● **EXERCISE DESCRIPTION**:
Answer these questions from the post on beauty and pain below:
1. What health risk does the post say people take to look like they can afford wintering in Palm Springs?
2. Which three cities' fashion houses are named as possible setters of beauty standards?
3. For what, according to poet David Bergman, is beauty sometimes the compensation?

● **EXTRACT TO READ**:
Getting back to these modern times of today, the desired looks may have changed, but our means of achieving them, and the dangers we knowingly and readily submit ourselves to, have not lessoned with time and experience.

Today, we risk skin cancer to look like we can afford wintering in Palm Springs or at least monthly weekend trips to South Beach. We voluntarily starve ourselves and vacuum out our fat - because unlike the days when plumpness was a sign of abundance, being anything more than skinny today means that one cannot afford a nutritionist or a personal trainer and can only afford a Big Mac and fries.

Who sets these standards of beauty? Is it the collective consciousness of society? The fashion houses of Paris, Milan and New York? The A list pawns who must play the game to be queened in the socialite and Hollywood circles?

Can beauty be achieved without pain? According to some writings, thoughts and research, beauty and pain go hand-in-hand. Pain is a reoccurring theme in the study of beauty, aesthetics and life experience. Pain brings, with it, gifts. The pain of childbirth brings a beautiful life into the world. The pain of a broken heart births poetry and beautiful stories. Pain makes us more receptive to life and more alert to beauty. Pain protects us. Pain brings growth. Pain is a teacher. The hero or heroine must suffer to win the love and respect of the people. Beauty, love, pain . . . are all in inhaled in one breath.

"Beauty and pain are linked," poet David Bergman says. "Sometimes beauty is the compensation for having experienced pain. Sometimes beauty has its own pain because it's not going to last. If we're only willing to experience pain or experience beauty, then we're going to live on only some of our gears."

So, as I was saying earlier, please, when I die, bury me in my boots . . . for the pain I will have endured while wearing them as I walked my path in this life (though, nothing compared to the pain of their price tag)is my ticket straight into heaven without having to stop in purgatory.



4 comments:

Michelle's Spell said...

Lindy,

I LOVED this post. Gorgeous boots, by the way! I agree with the beauty/pain equation in some ways -- beauty by its nature is fleeting and there's something extremely lovely about that. As for all the crap we put ourselves through, well, that's something else. I wish I were more evolved but at the very least I have not seen the sun, real or fake, in over a decade and am too fearful of botox killing my expressions.

Susan Miller said...

Yes, very nice boots, Lindy. At times, maybe every other full moon or so, I'll wear heals out for an evening. Maybe even put on eyeliner and some extra mascara with a more profound color of lipstick (that I've had for 10 years) and go out. No, it's not to work the corner.... rather, for some unknown reason it makes me feel more feminine. I feel more like a woman.

Stored records:

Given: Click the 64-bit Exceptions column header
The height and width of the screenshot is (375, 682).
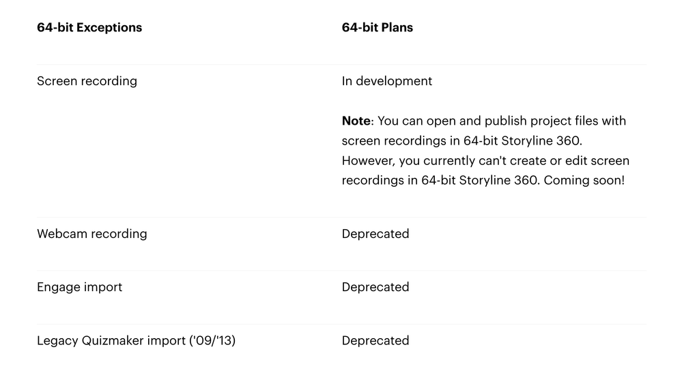Looking at the screenshot, I should pyautogui.click(x=89, y=28).
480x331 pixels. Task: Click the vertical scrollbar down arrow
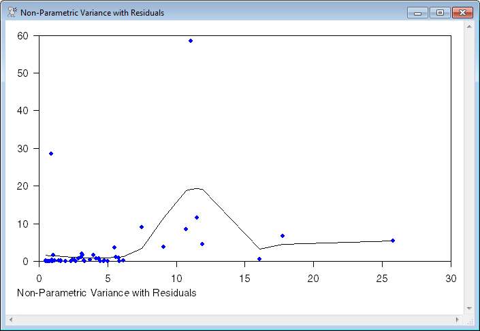pos(468,308)
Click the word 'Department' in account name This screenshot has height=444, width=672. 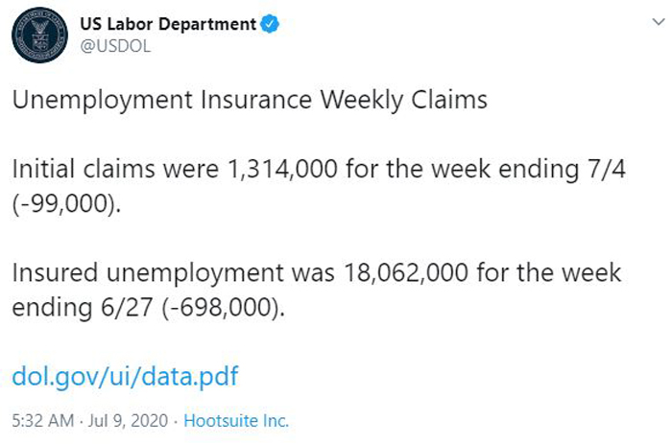tap(207, 24)
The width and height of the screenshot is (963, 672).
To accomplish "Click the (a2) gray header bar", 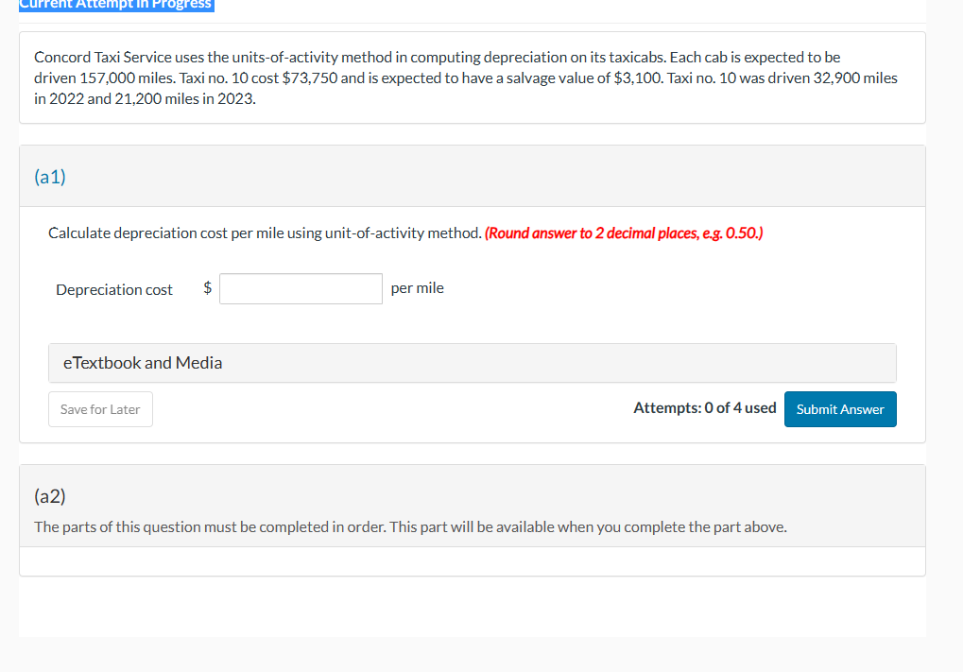I will 472,494.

● **FINAL ANSWER**:
1. Skin cancer.
2. Paris, Milan and New York.
3. For having experienced pain.